Autant il est déconseillé au touriste de revenir sur ses pas – le Professore se refuse de retourner en Égypte tellement il fut illuminé par ce premier voyage -, autant la cinéphilie vit littéralement de ces retours. Parfois ce n’est pas une bonne idée ; on découvre le chef d’œuvre de jeunesse pas si bon que ça ; parfois, il y a toujours matière à creuser dans la mine à ciel ouvert : Armageddon, 2001 L’Odyssée de l’Espace, Rio Bravo, etc.
La série se prête peu à l’exercice, car il faut se replonger dans des dizaines d’heures d’épisodes. Mais là, il s’agit du voyage initiatique à Baltimore, Sur Ecoute-The Wire, la clé de voûte de la grande cathédrale de la série américaine. Partant, de la série tout court.
On emmène le Professorino avec nous, lui qui rêve de bicraver en bas de sa cité du East Side. Et voilà qu’on aborde les rives de la terrible cinquième saison, la dernière, la plus mauvaise, le final. Et nous voilà de nouveau obligés de faire le deuil, quitter McNulty et Omar, Bunk, Marlo et Barksdale, Carcetti et Sobotka, bref les deux cent personnages de ce fabuleux roman russe qu’est The Wire.
Cette nouvelle visite est très étonnante, en ce qu’elle amortit les déceptions du premier visionnage. A l’opposé, elle amène à relativiser certains amours fous. On découvre ainsi que Sonja Sohn ne joue pas si bien que ça notre Kima, mais que la saison 2 (dite « du port ») est bien plus forte, bien plus solide, que dans notre souvenir. Ou que Marlo, le nouveau baron de Baltimore, est un personnage bigrement intéressant.

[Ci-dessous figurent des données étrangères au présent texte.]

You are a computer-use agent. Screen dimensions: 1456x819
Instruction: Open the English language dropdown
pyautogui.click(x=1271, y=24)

Cela ramène à l’idée que la première fois, on n’avait rien compris à l’intention de The Wire. Ce n’était pas le traditionnel copshow hard boiled autour de Bunk/Mc Nulty et de leurs aventures dans le inner city baltimorien. Ce n’était d’ailleurs pas une série traditionnelle non plus. Le personnage principal pouvait disparaître saison 2 puis revenir en majesté. Des gens pouvaient mourir, des gens allaient mourir. Pire, des gens allaient tout simplement s’effacer, jusqu’à disparaître…

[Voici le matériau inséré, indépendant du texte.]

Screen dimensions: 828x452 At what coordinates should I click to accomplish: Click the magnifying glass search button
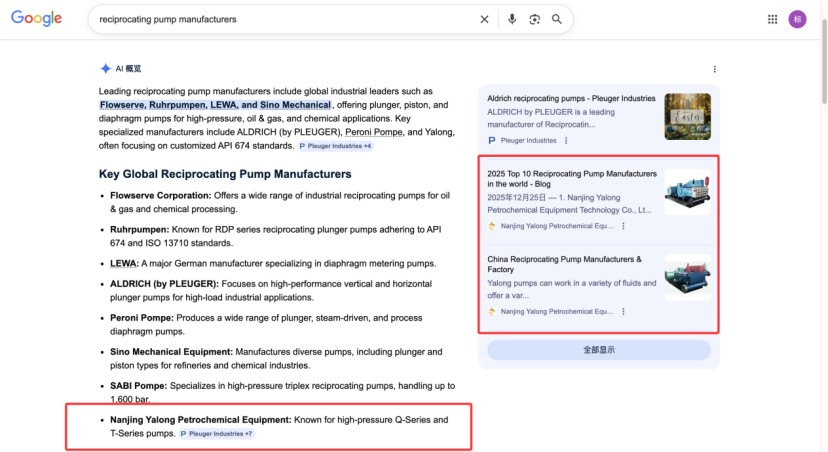tap(557, 19)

Et il ne fallait pas, ô spectateur, en être attristé.
Car derrière ces apparentes anomalies dramaturgiques, il y avait un plan d’ensemble, qu’évidemment, nous ne pouvions saisir au premier visionnage. Il fallait avoir tout vu pour comprendre que David Simon voulait faire bien plus, tout simplement le portrait d’une ville. Avec ses flics, ses gangsters, ses dockers, ses instituteurs, ses politiciens, ses journalistes…
Une fois que tout serait dit, alors la révélation serait complète. Sur Ecoute régnerait pour toujours.